Conquering My Nemesis
Dog pee on the rug.
That was my old nemesis.
For reasons I won’t elaborate on (to not attract more of it), one of my biggest challenges was learning to walk in the front room to check for wet spots from inappropriate canine elimination, while holding the expectation of “nice dry rug.”
If the dogs had been left in quite a while, or there was a suspicious smell, or the cats were acting funny near a particular corner, or the rug looked wet for some reason, I used to march over exclaiming, “This better not be what I think it is!” I would hold thoughts of a damp smelly rug, with the only question being whether it was still warm or had been there a while.
That dog pee situation was a big charge for me. No surprise it happened often, huh?
Yeah, a lot. (My carpet cleaner used to be on speed dial, and I used to buy two rugs, with one on standby when it was time to call it quits on the first.) All those wet rug opportunities gave me plenty of practice at changing my thoughts as I conducted rug sweeps.
When I would walk to the suspicious corner I would catch myself expecting to blame somebody (usually the boyfriend who made us late getting home, or the ex-boyfriend who didn’t come over to give them a break), and anticipating that familiar feeling of wet rug under hand or foot.
So I learned to test the rug while saying “Ah, nice dry rug.” “What good dogs. Thanks for holding it, everyone! That’s right, nice dry rug!”
There wasn’t a single time I expected dry rug that I was met with disappointment.
It’s been a while since I’ve dealt with that.
Today I met my nemesis again.
My ex asked me to check on his dogs while he was out of town for a day and a half. Morning check-in revealed his mastiff foster escaped his kennel. And the house showed it. That guy wreaked HAVOC! I won’t even describe the destruction I witnessed. Whew. It was bad.
Dining room chairs chewed up, couches on their backs, cushions missing, blankets in the kitchen, poopy paw prints everywhere, trails of urine in the hallway.
All right, I lied. That pretty much describes it. The poor cats looked like they were in shell shock.
My first thought was, “I’m not cleaning this up.”
My second thought confirmed the first one. I didn’t have time to, even if I wanted to. Which I definitely didn’t.

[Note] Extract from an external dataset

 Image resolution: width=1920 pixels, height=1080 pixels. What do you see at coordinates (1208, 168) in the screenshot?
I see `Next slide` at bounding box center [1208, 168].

My next thought was “I can’t leave these guys here.” It was a hazard zone! I only had 20 minutes before my next client session, so I loaded everyone in the car and took them to my house.
Notice what happened? Reactivation of my nemesis vibe, and lots of “good” reason to worry about what would happen at my place.
After all, I’m on the phone with each client for over an hour, and I had two sessions in a row. No time for supervising; seven dogs (his four and my three) were left to their own devices for a good three hours.
After my last session I walked out of the office to survey. Yeah, to survey damage. That’s what I was expecting. What did they get into? What could be fixed? What was ruined?
I caught that familiar feeling. “Hey, I’m looking for trouble.”
Maybe I should look for confirmation of what good dogs I have instead?
Looks like they rustled the garbage, but didn’t remove anything. Cool. Cats look okay. Plants upright. Good. Couch cushions in place. Fabulous. Next the rug.
I immediately thought of “wet rug.” That’s what I didn’t want. What did I want? Nice dry rug. I made a barefoot sweep across the rug, while repeating to self “nice dry rug.” Sure enough, dry rug! Yay! My nemesis defeated! I truly have conquered my (former) biggest manifesting challenge!
That’s when I noticed the slobber. On the chair, the couch, blanket, stereo, my favorite buddha statue. Lots of slobber.
Well, at least slobber doesn’t smell.